2. Is this change aligned with my deeper values?

3. Am I ready to support this change?

4. Do I have the infrastructure in place to allow this change to take hold?

5. What I am afraid of losing or gaining through this change?

Not all practices and adaptions are “for everyone”, but many times, the very change we resist the most is the one that will take us where we truly want to go.

However, determining this is a nuanced art. You can change most aspects of yourself..but do you really want to?

 

3. Energy Leaks & Blockages: If we are hemorrhaging energy somewhere inside the overall system, then we are wasting resources that could be directed towards more generative work. The leaks are places that prevent us from fully expressing our power. As our ability to act (energy/power), moves through our channels, it dissipates at places of leakage making us less effective.

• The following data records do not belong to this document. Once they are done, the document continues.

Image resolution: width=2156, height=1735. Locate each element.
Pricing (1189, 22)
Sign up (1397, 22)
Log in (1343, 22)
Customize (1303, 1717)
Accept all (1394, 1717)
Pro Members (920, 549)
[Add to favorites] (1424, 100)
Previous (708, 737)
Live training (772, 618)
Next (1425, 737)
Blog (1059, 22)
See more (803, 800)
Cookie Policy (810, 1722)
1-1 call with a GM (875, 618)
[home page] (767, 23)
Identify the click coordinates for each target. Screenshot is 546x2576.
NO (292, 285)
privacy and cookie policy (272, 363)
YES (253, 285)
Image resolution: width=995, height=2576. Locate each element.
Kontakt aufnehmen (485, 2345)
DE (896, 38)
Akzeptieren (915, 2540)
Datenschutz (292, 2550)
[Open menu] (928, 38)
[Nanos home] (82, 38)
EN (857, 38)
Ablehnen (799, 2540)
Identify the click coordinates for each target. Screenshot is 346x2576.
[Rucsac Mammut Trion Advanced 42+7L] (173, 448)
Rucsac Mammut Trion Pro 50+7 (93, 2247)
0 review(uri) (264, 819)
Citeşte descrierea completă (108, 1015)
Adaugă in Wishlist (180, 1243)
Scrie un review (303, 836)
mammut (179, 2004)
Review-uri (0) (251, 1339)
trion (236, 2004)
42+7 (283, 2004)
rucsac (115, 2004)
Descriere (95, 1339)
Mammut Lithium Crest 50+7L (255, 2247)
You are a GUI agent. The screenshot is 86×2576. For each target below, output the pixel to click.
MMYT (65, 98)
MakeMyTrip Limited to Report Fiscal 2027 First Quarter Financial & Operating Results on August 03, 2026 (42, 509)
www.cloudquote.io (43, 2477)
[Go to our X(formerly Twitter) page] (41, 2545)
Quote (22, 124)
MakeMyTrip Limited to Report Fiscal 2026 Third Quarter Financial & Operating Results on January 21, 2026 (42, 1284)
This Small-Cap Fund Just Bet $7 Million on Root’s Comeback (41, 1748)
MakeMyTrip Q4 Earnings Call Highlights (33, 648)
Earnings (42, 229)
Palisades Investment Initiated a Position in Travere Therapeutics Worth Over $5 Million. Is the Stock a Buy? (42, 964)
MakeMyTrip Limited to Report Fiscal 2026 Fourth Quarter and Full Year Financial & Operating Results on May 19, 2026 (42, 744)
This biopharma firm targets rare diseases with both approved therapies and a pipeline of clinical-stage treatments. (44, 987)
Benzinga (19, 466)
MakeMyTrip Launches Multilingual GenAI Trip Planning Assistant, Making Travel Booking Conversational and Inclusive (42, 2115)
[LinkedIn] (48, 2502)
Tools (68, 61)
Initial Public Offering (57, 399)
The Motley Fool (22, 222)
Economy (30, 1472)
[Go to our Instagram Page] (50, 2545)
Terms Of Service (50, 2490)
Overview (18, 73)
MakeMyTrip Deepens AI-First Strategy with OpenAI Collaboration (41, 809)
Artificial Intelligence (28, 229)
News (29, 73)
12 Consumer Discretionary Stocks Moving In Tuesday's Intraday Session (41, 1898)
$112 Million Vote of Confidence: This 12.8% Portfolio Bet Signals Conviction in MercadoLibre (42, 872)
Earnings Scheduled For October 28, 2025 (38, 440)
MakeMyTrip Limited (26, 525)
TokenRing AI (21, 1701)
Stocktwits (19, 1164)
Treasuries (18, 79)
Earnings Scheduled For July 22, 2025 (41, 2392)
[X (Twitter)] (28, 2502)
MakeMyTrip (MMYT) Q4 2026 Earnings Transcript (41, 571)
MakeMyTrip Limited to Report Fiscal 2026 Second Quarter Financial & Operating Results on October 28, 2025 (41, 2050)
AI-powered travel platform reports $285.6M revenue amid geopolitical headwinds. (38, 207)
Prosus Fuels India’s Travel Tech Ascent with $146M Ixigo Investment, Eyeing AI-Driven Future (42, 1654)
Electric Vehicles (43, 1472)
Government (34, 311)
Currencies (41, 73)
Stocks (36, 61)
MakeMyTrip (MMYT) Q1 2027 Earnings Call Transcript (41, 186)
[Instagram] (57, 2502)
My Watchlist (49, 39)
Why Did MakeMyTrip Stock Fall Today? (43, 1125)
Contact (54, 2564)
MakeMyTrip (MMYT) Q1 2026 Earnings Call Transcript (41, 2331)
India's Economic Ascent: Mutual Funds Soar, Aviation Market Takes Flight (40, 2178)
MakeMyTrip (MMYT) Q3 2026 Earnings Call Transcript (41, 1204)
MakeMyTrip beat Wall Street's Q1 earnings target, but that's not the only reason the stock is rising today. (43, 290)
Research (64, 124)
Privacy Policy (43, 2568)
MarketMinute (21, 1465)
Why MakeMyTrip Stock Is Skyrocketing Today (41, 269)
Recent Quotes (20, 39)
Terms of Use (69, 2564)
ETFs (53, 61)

Energy leaks can actually originate in nearly any area of life, but prevalent ones are:

-Trauma that is suppressing the body’s energy, by allowing parts of physiology to stay stuck in the past. This creates friction and static.

-Chronic muscular tensions or disrupted movement patterns, as maintaining these in place takes more of our baseline energy.

-Chronic/Dormant infections sapping biological energy. Infections that are half on/half off are very common. They pull resources. Whether or not they are actual parasites…they are parasitic.

-Odd spiritual karma coming from ancestral remnants or poor spiritual

l hygiene. We are much more than the dense energy we think of as the body, and there is a whole universe of unseen forces acting upon us.

-Ineffective/inefficient time management. Not focusing on priorities, and letting distraction take the reigns and making task more difficult than they need to be.

-Excessive use of social media. Enough said.